Image hashing in c++, with similar images feature

I'm developing a memoization system for similar images. I will divide this question in two subquestions since one is the next step of the other, but I could post two different questions if you think that's more appropriate.

First thing to know: I don't know nothing about image processing, so please be gentle with this poor guy :)

PROBLEM DESCRIPTION

We have a function ReturnType foo(Image) that takes an image, make some time expensive computation on it and it returns something (which depends on the application). The memoizator that I'm designing is an unordered_map<ImageHash,ReturnType> (or an equivalent structure), so if the user submit the same image twice, it returns directly the already computed ReturnType value.

WHAT I NEED

As you can imagine, I need some HashFunction s.t. HashFunction(Image)=ImageHash, where ImageHash is unique with high probability.

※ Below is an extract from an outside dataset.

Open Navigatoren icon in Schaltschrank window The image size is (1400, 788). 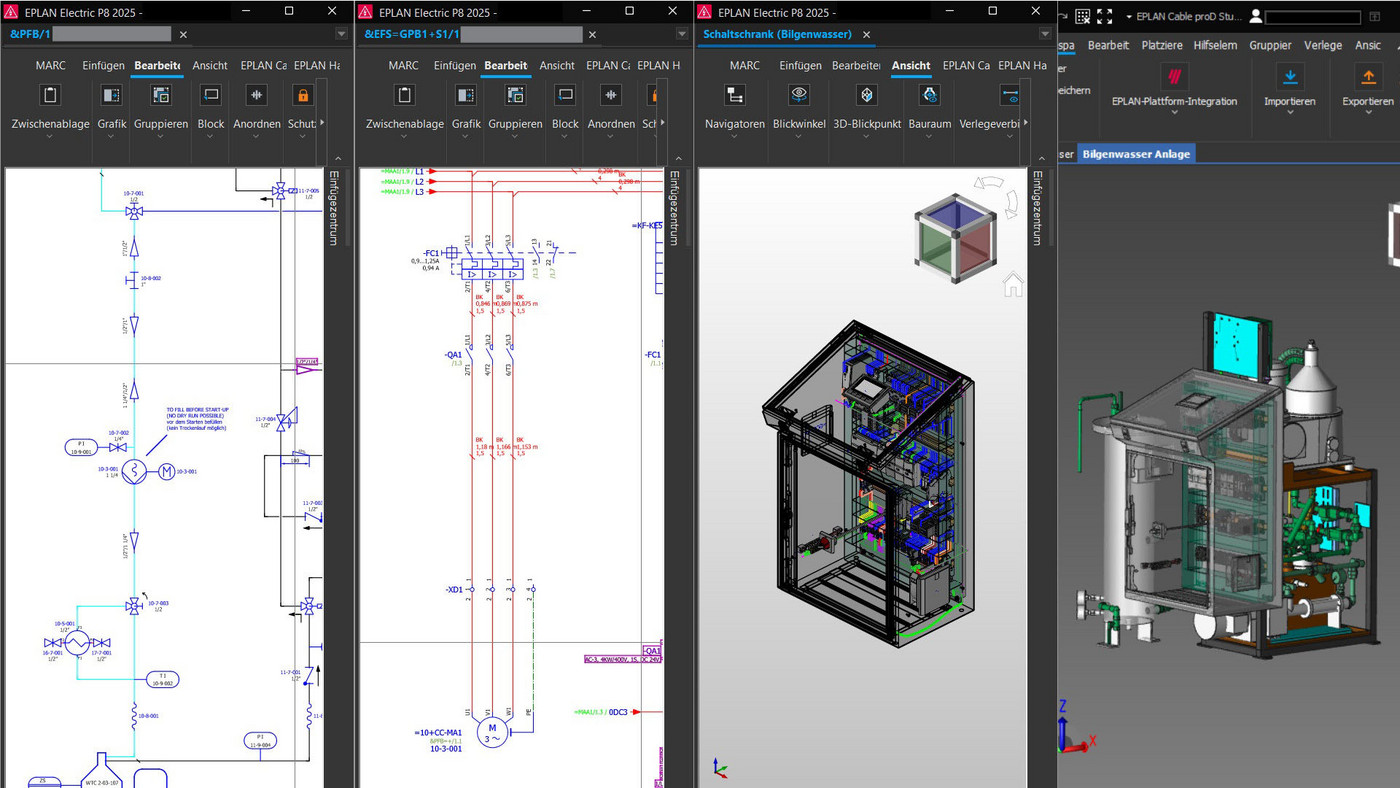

Notice that this ImageHash must not depend on the particular run, machine, time. This because the unordered_map will be serialized on file (so it can be used in different runs) and by shared with other users.

Since performance is really crucial, a fast hash function would be good.

I found this question about the topic, but the author introduces a lot of constraints on the image (and in addiction no good solution is given).

Note: There is no constraint on the image, so you can propose any solution you prefer (include the set of image that it's designed for).

Note: could be SHA-1 a possible solution? I used it only for strings, I don't know if it possible to use it for images (and if it exists a C++ implementation)

THE NEXT STEP

I would like to extend the previous solution so we return the same result for similar images. So formally, given Image image1 similar to Image image2, then the system returns ReturnType result for image1 if (image1,result) OR (image2,result) were already previously computed.

I've heard about phash but I don't know if it's suitable for this purpose.

Solution

i suggest you first start to gather some images before proceeding any further. Having said that, the best way to do it currently is to learn a similarity function using deep learning and map the image into some n-dimensional feature space and use cosine distance to measure similarity. Here's some example code to get you started (https://github.com/kevinlin311tw/caffe-cvprw15). If you want a more performant technique and is willing to follow the rabbit hole, look into triplet ranking loss.

Phash works yes but it's performance in producing a similarity score is far below that of using deep learning features. However, it definitely better than real hashing techniques because just a change of jpeg compression level is going to change the hash value. If you don't want to spend too much time on this, phash would be the best possible alternative as it takes no effort to use.